- Text excerpt:

******************************

Rvalue References: C++0x Features in VC10, Part 2

Visual CPP Team

Part 1 of this series covered lambdas, auto, and static_assert.

 

Today, I’m going to talk about rvalue references, which enable two different things: move semantics and perfect forwarding.  This post will be long, because I’m going to explain how rvalue references work in great detail.  They’re initially very confusing because they distinguish lvalues from rvalues, which very few C++98/03 programmers are extensively familiar with.

 

Fear not, for using rvalue references is easy, much easier than it initially sounds.  Implementing either move semantics or perfect forwarding in your own code boils down to following simple patterns, which I will demonstrate.  And it’s definitely worth learning how to use rvalue references, as move semantics can produce order of magnitude performance improvements, and perfect forwarding makes writing highly generic code very easy.

 

 

lvalues and rvalues in C++98/03

 

 

In order to understand rvalue references in C++0x, you must first understand lvalues and rvalues in C++98/03.

 

The terminology of “lvalues” and “rvalues” is confusing because their history is confusing.  (By the way, they’re just pronounced as “L values” and “R values”, although they’re written as single words.)  These concepts originally came from C, and then were elaborated upon by C++.  To save time, I’ll skip over their history, including why they’re called “lvalues” and “rvalues”, and I’ll go directly to how they work in C++98/03.  (Okay, it’s not a big secret: “L” stands for “left” and “R” stands for “right”.  But the concepts have evolved since the names were chosen, and the names aren’t very accurate anymore.  Instead of going through the whole history lesson, you can consider the names to be arbitrary like “up quark” and “down quark”, and you won’t lose anything.)

******************************

- Task: Can you reproduce, word for word, the passage of the rvalue references article starting with "Part 1 of this" and going on through "code very easy."?

- Source material:
******************************

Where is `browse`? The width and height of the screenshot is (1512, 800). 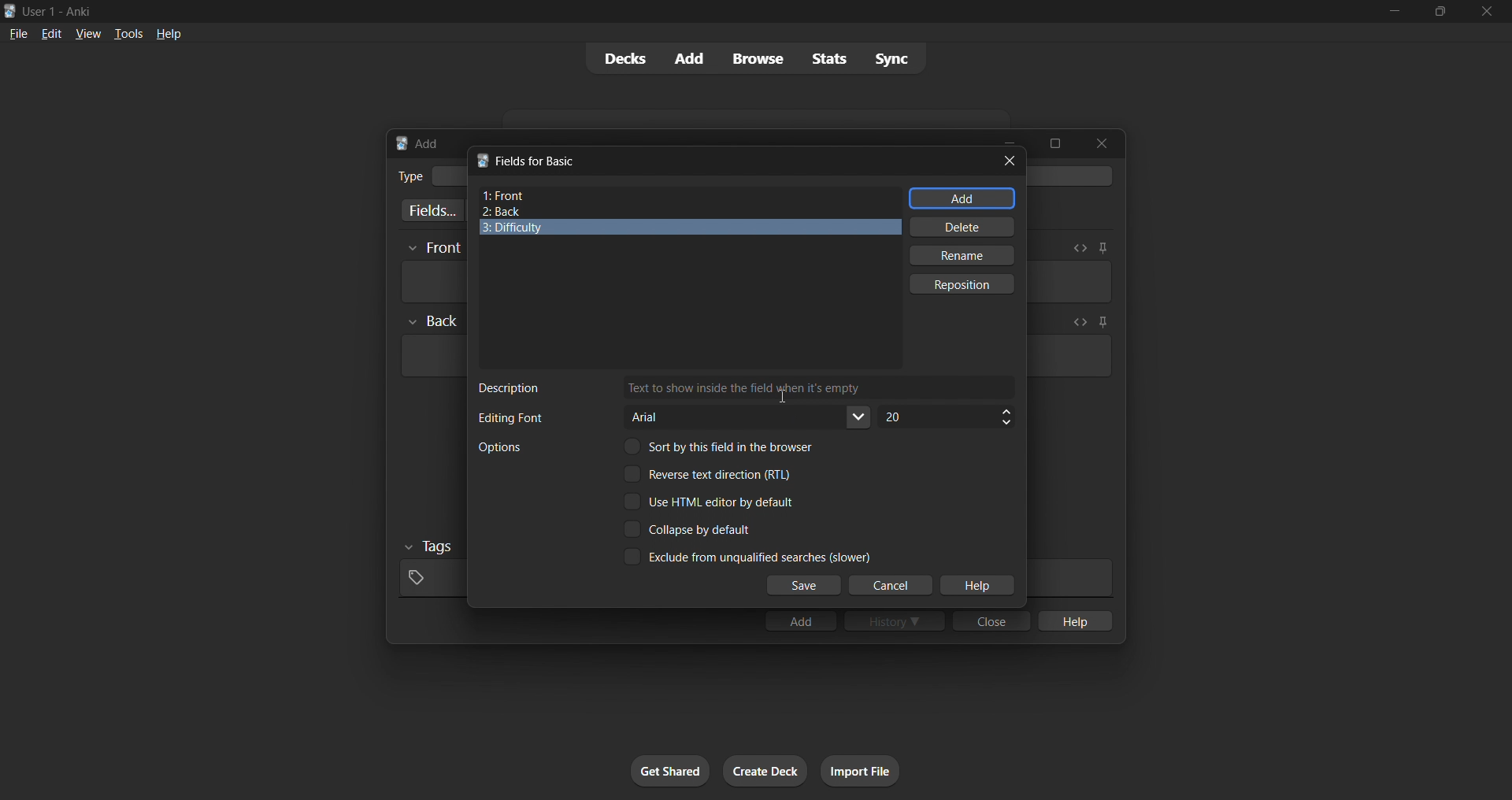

******************************

- Answer for the task:
Part 1 of this series covered lambdas, auto, and static_assert.

 

Today, I’m going to talk about rvalue references, which enable two different things: move semantics and perfect forwarding.  This post will be long, because I’m going to explain how rvalue references work in great detail.  They’re initially very confusing because they distinguish lvalues from rvalues, which very few C++98/03 programmers are extensively familiar with.

 

Fear not, for using rvalue references is easy, much easier than it initially sounds.  Implementing either move semantics or perfect forwarding in your own code boils down to following simple patterns, which I will demonstrate.  And it’s definitely worth learning how to use rvalue references, as move semantics can produce order of magnitude performance improvements, and perfect forwarding makes writing highly generic code very easy.